» **TASK PROMPT**
Reproduce the data below line for line, without changing anything.

--- start MATERIAL FOR THIS TASK ---

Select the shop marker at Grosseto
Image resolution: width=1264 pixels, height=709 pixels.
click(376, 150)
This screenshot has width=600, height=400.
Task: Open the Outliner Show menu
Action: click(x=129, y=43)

--- end MATERIAL FOR THIS TASK ---

» **WRITTEN ANSWER**
Select the shop marker at Grosseto
Image resolution: width=1264 pixels, height=709 pixels.
click(376, 150)
This screenshot has width=600, height=400.
Task: Open the Outliner Show menu
Action: click(x=129, y=43)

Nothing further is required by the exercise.